Mais même en ces heures finales, il n’oublia pas ce qui menaçait la chrétienté, et l’avenir de l’Église.
Vous savez avec quel zèle j’ai œuvré pour l’heureux succès des armadas chrétiennes mises en branle par la victoire de Lépante… mais mes péchés ne m’ont pas rendu digne de voir ce triomphe, et me privent de la grande consolation que j’aurais éprouvée à voir la religion restaurée en ces lieux d’où elle a été bannie. Humblement, j’adore les jugements divins et j’accepte la volonté du Seigneur. Toutefois, je vous recommande la sainte Eglise que j’ai tant aimée. Faites de votre mieux pour élire après moi un successeur zélé, qui ne cherchera que la gloire du Sauveur et qui n’aura pas d’autre désir que le bien de l’Église et l’honneur du Siège apostolique.
Sur son lit de mort, jetant un dernier regard vers l’Église de la terre qu’il quittait pour l’Église du Ciel, il récita d’une voix tremblante le verset d’un des hymnes du temps pascal : « Créateur des hommes, permets que pendant ces jours pleins de la joie pascale, tu puisses préserver ton peuple de tous les assauts de la mort. » Finalement, il étendit les mains en formant une croix, et, dans un dernier souffle, rendit doucement son âme au Créateur.

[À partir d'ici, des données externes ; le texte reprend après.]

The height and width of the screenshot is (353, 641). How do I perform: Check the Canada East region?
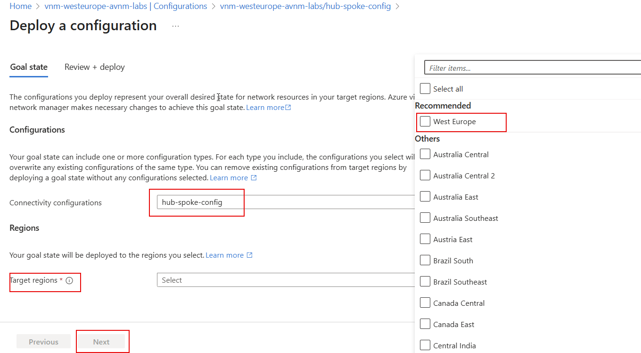pos(425,324)
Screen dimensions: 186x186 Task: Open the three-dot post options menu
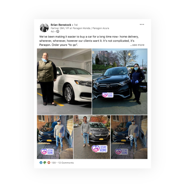tap(142, 25)
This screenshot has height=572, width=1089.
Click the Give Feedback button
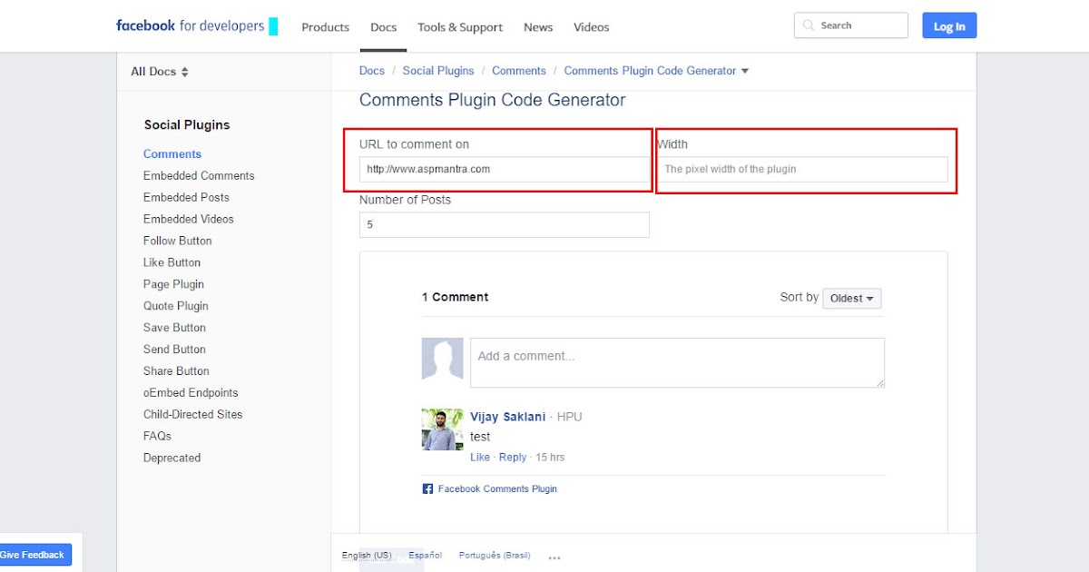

C’était le soir du premier mai 1572. Pie V avait atteint l’âge de soixante huit ans et avait occupé la chaire de Saint Pierre pendant six ans, sept mois et vingt trois jours. Ce même jour, Thérèse d’Avila eut une vision du pape, qui, du haut du ciel, l’encourageait à continuer son œuvre, lui promettant qu’il l’assisterait.
Pie V fut béatifié par Clément X le 1 mai 1672, et canonisé par Clément XI le 22 mai 1712. Aujourd’hui, ses restes reposent dans la chapelle Sixtine de Saint Marie Majeure. Dans cette chapelle, une messe solennelle à sa mémoire fut célébrée hier par Monseigneur Marco Agostini, dans l’ancien rite romain qu’il avait restauré par la bulle Quo primum du 14 juillet 1570.